-- Exercise --
Count how many lines of the records contain the string "header", with case counting. Give only the number.

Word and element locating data
········

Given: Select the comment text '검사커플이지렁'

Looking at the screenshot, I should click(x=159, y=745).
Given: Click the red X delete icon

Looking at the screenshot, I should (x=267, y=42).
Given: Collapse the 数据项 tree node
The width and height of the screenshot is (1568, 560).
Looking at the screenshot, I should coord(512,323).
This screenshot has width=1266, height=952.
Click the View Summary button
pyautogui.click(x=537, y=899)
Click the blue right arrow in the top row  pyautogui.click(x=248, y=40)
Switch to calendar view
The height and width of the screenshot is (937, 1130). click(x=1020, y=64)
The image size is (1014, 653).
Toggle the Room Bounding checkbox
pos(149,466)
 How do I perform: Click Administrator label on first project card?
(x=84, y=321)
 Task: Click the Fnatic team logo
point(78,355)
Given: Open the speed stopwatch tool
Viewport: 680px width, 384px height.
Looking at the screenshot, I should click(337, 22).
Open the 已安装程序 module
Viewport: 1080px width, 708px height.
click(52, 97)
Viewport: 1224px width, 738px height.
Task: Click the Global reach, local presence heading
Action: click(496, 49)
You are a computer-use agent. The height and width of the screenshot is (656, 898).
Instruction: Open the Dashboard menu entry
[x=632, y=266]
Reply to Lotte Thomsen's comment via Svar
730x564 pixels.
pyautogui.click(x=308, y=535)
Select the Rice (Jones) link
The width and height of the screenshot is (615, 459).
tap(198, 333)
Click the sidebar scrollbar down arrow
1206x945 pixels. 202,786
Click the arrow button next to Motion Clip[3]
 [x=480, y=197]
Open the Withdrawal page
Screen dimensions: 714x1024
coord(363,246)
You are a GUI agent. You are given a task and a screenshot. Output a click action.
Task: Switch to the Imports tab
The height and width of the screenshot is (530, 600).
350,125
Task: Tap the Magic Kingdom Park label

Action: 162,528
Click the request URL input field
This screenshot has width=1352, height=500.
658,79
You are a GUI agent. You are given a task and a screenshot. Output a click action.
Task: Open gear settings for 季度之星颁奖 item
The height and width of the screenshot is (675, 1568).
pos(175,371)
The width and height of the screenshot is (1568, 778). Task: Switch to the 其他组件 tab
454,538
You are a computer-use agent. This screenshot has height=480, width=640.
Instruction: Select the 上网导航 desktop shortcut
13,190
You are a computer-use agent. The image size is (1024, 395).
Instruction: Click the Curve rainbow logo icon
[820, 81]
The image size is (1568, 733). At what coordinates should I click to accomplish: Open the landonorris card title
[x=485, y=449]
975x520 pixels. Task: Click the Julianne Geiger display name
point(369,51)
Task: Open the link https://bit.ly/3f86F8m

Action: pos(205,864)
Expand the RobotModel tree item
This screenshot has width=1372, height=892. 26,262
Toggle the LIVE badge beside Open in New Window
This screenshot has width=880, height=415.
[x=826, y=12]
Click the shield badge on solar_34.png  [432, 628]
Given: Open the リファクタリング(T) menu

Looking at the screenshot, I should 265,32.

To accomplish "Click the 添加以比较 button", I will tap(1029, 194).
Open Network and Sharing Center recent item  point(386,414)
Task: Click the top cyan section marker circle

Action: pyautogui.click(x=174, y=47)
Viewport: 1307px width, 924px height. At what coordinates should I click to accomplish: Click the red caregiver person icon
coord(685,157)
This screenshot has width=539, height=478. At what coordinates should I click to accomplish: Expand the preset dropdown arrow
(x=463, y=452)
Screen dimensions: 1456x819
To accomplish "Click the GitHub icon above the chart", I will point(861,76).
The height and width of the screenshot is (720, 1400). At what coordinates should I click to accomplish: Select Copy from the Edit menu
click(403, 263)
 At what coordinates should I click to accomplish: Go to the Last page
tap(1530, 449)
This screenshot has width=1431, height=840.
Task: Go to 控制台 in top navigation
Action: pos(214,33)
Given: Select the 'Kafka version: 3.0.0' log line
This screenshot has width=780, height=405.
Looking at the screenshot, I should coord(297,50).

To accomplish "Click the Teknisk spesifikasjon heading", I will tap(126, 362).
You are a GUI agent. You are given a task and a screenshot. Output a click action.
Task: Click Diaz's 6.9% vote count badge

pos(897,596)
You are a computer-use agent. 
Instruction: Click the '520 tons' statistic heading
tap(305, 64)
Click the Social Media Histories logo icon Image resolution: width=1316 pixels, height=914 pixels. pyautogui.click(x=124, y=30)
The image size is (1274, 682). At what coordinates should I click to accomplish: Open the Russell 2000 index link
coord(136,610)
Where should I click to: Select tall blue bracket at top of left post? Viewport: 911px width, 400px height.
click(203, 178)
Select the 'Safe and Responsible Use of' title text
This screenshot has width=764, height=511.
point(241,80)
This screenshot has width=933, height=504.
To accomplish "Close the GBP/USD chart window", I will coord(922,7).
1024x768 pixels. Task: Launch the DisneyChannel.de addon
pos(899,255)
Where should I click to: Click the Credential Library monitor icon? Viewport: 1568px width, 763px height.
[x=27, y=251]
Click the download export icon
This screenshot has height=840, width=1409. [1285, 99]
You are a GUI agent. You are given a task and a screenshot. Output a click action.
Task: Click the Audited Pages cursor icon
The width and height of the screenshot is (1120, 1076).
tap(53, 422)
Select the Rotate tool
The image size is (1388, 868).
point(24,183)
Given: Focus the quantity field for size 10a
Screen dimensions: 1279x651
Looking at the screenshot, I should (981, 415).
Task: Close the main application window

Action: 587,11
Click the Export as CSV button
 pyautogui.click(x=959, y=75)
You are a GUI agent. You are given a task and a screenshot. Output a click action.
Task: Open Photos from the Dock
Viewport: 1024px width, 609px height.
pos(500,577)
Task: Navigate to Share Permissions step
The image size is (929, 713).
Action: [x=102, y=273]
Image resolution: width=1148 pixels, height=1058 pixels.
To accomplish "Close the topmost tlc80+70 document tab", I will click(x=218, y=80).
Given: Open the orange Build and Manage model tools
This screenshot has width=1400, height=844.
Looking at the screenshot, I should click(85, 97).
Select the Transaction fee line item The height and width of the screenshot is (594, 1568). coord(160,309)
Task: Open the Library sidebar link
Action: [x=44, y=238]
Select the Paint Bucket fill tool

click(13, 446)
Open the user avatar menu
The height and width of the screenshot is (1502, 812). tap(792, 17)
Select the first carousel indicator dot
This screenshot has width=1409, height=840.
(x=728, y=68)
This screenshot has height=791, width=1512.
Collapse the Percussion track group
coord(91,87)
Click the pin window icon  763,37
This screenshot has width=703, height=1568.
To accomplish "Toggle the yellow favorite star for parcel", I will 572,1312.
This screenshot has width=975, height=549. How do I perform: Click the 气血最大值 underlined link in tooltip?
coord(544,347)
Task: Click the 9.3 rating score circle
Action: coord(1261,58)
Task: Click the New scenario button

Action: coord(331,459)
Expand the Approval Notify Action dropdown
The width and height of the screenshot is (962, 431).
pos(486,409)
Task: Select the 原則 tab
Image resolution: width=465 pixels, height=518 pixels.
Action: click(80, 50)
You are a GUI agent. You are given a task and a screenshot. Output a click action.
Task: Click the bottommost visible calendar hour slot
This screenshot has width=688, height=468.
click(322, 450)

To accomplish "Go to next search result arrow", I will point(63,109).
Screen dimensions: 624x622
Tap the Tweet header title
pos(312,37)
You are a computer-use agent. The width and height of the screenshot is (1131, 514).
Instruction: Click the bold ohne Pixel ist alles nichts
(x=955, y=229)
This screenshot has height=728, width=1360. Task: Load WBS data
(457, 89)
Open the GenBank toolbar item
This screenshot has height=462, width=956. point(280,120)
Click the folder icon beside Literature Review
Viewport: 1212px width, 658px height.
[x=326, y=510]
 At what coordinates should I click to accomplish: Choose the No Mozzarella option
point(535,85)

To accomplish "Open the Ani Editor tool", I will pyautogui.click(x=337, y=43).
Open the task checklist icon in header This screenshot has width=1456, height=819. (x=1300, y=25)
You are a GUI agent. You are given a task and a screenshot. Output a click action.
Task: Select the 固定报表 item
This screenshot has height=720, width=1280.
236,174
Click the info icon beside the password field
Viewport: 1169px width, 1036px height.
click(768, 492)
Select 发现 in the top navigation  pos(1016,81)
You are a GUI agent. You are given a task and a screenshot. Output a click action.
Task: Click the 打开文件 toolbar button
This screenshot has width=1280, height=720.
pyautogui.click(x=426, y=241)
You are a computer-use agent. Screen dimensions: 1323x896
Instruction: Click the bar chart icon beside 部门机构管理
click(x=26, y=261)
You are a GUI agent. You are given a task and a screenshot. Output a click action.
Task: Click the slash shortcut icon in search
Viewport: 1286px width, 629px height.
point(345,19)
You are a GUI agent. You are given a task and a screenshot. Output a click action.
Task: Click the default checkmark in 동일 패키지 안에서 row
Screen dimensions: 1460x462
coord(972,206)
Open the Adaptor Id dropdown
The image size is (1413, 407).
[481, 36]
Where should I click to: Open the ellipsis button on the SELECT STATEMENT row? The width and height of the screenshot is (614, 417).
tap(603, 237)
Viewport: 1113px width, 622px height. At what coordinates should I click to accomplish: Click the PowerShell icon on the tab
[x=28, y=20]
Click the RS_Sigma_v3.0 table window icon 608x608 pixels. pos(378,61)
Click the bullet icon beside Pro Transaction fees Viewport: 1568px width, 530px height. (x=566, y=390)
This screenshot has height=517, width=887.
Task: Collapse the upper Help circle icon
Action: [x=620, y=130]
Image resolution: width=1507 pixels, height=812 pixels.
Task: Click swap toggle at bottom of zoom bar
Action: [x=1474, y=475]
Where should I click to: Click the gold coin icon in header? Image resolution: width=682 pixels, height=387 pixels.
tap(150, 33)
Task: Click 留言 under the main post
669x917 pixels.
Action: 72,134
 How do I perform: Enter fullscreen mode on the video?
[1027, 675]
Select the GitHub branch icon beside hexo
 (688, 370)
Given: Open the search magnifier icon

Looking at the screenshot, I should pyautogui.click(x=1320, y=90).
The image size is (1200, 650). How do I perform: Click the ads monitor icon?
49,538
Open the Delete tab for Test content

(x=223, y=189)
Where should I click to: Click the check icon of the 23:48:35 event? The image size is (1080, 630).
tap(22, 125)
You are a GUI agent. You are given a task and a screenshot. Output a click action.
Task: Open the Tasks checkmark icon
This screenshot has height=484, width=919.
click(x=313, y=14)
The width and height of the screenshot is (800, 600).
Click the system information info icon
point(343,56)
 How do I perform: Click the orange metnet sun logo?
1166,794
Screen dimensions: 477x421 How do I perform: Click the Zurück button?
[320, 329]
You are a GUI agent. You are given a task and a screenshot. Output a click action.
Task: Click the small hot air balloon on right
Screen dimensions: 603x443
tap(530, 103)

········

-- The result --
3